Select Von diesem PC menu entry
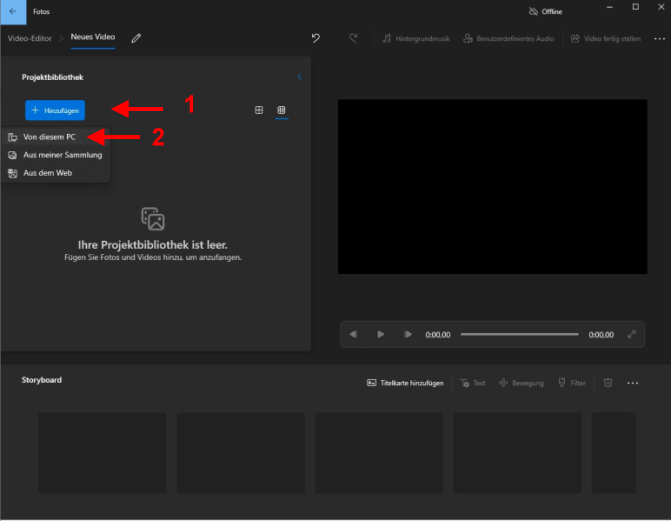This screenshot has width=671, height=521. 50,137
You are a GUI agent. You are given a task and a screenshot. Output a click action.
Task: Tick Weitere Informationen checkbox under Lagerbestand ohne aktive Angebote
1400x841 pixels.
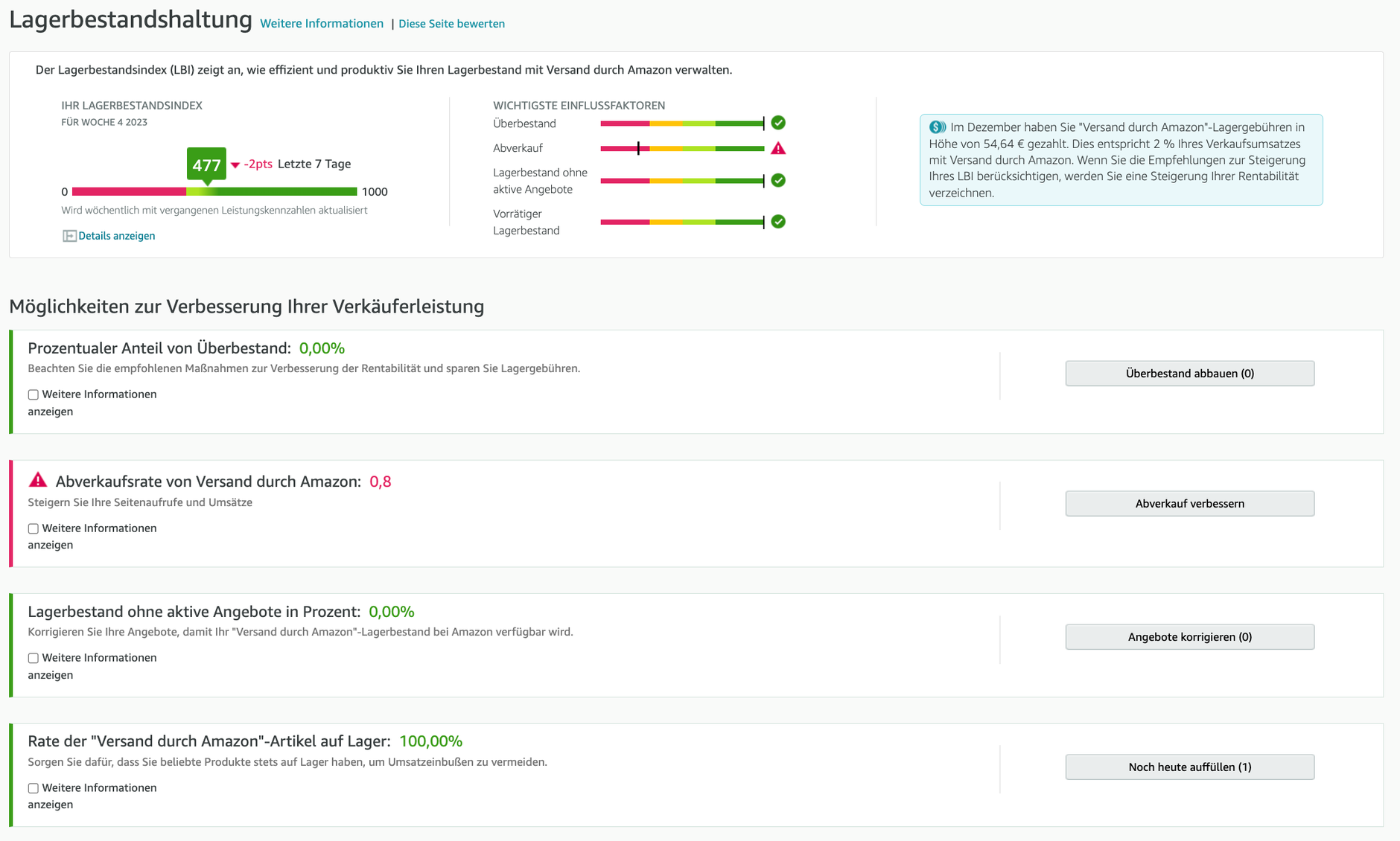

# # # # #

Work task:
Exactly as written, reproduce the lines from the one containing "You are a GUI" through the last line of the entries above, and leave every picture out.

Solved exercise:
You are a GUI agent. You are given a task and a screenshot. Output a click action.
Task: Tick Weitere Informationen checkbox under Lagerbestand ohne aktive Angebote
1400x841 pixels.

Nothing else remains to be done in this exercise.